Just like humans, cats can be naturally thin. Cats come in all different body types, and some breeds are skinnier than others.
However, it is possible for your cat to be too skinny – sometimes weight loss happens as a result of health problems.
If you think your cat is too skinny, it’s important to seek professional care to help get them back on track. In this article, we’ll talk about effectively assessing your cat’s weight, as well as how to tell if your cat is too skinny.
What is an optimal weight for a cat?
There’s no one ‘right weight’ for your cat – some cats are just built to be larger than others. Cats can vary in size from 5 pounds to 25 pounds, depending on their build. Cat body types vary on a scale from Oriental to Cobby.
Maine Coons are a great example of a Cobby breed, while Siamese cats are a great example of an Oriental breed. Generally, you should be able to easily feel your cat’s ribs, spine, and pelvis, but not see them.

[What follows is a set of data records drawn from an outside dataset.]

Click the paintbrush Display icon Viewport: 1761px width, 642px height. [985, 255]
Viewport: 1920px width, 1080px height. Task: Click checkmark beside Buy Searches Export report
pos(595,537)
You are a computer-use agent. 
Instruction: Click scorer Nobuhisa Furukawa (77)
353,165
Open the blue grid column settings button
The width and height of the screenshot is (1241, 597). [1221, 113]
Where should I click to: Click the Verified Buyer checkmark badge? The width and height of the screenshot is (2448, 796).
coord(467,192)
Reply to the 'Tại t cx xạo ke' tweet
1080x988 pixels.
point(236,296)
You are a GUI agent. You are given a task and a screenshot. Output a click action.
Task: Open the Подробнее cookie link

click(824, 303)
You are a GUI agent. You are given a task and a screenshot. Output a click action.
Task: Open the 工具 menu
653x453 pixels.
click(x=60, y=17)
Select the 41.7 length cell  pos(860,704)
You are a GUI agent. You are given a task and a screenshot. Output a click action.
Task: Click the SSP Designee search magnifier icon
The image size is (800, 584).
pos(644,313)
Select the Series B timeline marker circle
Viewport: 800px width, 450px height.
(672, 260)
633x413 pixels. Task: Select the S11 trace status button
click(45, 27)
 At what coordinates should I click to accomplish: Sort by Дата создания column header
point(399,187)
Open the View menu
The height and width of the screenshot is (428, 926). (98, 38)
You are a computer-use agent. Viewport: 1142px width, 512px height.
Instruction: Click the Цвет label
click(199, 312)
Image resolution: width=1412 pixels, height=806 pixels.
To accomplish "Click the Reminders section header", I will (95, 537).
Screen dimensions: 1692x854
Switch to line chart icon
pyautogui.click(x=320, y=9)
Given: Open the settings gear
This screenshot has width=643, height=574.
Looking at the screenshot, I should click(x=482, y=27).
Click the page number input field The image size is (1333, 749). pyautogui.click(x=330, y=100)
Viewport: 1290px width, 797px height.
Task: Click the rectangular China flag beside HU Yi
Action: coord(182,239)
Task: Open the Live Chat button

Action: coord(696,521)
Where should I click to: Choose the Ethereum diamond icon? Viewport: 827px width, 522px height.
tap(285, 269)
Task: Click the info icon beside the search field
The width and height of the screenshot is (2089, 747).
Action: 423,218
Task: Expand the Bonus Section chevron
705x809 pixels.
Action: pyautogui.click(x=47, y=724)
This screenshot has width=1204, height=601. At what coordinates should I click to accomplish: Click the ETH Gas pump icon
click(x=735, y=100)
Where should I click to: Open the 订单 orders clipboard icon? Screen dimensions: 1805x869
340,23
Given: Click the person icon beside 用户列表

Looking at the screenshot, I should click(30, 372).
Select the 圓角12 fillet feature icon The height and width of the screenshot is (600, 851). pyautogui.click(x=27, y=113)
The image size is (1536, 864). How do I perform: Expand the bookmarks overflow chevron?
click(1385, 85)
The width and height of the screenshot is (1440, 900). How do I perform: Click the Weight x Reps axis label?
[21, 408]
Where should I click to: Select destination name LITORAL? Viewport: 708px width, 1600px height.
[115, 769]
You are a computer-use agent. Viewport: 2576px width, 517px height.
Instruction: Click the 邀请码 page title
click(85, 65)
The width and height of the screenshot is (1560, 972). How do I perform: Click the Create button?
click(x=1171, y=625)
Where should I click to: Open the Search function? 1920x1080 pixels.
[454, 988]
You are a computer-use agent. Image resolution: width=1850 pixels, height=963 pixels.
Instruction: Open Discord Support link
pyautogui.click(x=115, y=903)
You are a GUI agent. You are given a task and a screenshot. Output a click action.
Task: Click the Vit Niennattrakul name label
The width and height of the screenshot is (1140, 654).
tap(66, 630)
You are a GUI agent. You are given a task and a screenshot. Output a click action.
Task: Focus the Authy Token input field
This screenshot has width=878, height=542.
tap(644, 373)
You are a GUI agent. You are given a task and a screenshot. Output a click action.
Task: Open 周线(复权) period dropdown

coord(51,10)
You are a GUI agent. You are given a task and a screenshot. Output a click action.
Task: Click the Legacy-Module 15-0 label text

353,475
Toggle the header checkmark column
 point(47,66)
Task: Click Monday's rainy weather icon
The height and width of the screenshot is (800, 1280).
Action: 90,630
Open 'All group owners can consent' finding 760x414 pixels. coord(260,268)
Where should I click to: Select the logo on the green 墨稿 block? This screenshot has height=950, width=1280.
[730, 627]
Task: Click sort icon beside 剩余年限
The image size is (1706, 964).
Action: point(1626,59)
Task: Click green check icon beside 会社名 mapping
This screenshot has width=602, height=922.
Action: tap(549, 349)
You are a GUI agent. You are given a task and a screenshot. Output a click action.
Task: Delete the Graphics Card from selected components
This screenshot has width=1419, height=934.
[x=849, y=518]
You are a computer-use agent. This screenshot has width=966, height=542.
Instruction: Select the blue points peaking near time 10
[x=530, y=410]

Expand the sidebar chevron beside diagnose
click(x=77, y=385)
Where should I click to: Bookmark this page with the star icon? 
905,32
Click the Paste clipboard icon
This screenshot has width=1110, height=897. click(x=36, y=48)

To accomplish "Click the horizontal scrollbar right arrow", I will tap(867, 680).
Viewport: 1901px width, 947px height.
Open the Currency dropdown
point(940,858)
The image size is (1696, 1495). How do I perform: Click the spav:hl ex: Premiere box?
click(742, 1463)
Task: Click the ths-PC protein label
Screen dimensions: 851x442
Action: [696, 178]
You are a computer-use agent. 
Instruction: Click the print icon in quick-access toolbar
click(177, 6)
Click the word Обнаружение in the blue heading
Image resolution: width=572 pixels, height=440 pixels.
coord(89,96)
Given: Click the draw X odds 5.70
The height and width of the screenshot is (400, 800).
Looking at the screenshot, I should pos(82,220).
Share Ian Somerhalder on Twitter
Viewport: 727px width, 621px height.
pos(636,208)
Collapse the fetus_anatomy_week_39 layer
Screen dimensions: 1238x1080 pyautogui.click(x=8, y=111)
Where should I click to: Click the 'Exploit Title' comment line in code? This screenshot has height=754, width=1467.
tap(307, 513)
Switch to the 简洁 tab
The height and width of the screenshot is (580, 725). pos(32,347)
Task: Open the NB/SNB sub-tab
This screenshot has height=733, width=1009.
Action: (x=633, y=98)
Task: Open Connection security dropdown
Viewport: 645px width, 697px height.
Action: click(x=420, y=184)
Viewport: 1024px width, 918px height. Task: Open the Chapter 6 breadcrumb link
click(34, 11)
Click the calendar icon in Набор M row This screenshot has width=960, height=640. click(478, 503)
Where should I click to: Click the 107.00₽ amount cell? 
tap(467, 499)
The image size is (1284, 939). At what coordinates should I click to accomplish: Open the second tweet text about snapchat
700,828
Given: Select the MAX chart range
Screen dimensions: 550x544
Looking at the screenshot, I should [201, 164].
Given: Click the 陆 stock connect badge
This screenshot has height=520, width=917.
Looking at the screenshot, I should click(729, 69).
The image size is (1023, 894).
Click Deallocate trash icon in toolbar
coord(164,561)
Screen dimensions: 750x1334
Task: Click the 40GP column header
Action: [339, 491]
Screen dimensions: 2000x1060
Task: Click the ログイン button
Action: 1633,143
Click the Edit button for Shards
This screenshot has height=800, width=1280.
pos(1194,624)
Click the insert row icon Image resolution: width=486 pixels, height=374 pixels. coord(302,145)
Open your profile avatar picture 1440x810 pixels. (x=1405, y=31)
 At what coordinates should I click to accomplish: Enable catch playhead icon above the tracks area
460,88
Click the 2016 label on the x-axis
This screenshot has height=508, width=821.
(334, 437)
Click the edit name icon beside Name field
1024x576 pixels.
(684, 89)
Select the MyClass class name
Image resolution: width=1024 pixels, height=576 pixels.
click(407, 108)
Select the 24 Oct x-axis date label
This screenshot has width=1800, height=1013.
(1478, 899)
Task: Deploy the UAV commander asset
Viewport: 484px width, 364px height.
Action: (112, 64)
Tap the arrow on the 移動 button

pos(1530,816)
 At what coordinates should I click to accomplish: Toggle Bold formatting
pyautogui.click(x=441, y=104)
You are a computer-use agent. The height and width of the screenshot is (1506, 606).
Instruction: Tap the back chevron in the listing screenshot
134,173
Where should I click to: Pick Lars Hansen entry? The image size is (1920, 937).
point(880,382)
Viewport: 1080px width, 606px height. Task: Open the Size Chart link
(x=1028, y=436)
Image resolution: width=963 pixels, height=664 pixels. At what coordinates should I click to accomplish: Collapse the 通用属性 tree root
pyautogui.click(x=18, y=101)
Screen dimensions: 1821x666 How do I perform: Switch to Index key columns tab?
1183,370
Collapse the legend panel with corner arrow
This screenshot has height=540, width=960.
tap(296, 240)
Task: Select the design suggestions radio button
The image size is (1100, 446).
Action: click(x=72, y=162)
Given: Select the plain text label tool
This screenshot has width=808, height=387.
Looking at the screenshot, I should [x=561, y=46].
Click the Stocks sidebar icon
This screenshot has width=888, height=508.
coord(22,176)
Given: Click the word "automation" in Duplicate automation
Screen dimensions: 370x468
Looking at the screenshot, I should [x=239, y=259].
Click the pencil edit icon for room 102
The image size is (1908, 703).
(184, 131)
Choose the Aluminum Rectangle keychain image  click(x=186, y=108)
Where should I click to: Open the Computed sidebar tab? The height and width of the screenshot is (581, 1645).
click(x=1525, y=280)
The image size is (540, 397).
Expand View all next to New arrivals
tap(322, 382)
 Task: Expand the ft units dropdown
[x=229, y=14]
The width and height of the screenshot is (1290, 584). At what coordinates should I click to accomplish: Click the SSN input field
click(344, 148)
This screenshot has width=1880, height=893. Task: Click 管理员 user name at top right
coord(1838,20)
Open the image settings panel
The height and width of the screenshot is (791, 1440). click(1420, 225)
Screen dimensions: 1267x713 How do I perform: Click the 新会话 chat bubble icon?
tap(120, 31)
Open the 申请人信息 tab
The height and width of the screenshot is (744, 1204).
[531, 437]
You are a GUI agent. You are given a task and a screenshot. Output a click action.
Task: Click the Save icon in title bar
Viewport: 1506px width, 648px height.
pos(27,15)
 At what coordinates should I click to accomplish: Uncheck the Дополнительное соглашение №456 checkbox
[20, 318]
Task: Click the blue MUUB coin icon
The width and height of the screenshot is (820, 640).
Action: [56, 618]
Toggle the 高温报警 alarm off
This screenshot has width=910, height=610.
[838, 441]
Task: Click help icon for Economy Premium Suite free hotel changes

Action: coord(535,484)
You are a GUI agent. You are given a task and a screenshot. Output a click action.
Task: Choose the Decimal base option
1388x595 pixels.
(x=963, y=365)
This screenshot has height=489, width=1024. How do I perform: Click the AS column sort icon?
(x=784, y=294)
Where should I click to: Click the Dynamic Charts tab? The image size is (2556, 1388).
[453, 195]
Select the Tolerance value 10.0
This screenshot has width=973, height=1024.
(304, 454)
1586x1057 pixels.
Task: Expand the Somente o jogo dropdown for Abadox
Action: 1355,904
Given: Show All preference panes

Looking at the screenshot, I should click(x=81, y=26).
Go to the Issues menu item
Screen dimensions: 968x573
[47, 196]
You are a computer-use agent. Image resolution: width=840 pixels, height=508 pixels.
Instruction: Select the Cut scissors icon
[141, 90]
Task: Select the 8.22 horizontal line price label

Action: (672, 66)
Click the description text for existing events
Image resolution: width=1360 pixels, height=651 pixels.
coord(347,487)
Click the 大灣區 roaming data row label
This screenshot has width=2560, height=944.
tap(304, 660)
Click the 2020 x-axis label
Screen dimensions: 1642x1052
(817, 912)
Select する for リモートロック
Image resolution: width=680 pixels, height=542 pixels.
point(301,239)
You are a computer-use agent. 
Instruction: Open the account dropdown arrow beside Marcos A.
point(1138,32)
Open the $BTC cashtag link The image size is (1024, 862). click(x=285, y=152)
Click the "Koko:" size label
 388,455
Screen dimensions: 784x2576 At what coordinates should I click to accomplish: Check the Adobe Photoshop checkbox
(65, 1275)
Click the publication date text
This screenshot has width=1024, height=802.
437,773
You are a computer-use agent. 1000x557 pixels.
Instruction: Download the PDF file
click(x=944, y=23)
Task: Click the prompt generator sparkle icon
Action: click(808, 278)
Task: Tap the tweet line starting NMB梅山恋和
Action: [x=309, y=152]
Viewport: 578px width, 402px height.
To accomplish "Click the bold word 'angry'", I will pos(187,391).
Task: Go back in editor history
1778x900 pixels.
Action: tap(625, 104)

Signs Your Cat is Underweight
It’s important to monitor your cat’s weight, as it can be indicative of health problems. The best way to tell if your cat is underweight is to use a body condition scoring tool. Let’s look at some of the things you might notice when looking at your cat’s body condition score (BCS).
If you notice any of these signs, it’s important to take your cat to see a vet right away to determine the cause of their weight loss.
Visible Spine, Ribs, and Shoulder Blades
The most visible sign that your cat is underweight is if their spine, ribs, and shoulder blades are all visible through their fur. While the skeletal structure can be very prominent in some Oriental breeds, you shouldn’t be able to see the definition of their individual ribs, spine, or shoulder blades.
Lack of Fat On Torso
If your cat has long hair, it can be difficult to tell how skinny they actually are. In this case, you should get in the habit of checking your cat’s weight regularly, just to make sure they are healthy.
Cats should naturally have some fat and muscle hiding their bones, so if they feel particularly bony, it could be an indication that they are underweight.
While cats vary in size and shape, if you notice that their waist is disproportionately narrow, they could be underweight. This is particularly worrisome if your cat used to be larger and has been losing weight.
Causes of Weight Loss in Cats
There are a number of reasons why your cat might be losing weight.
If you notice that your cat is underweight, it is important to take them to the vet as soon as possible to determine the underlying cause.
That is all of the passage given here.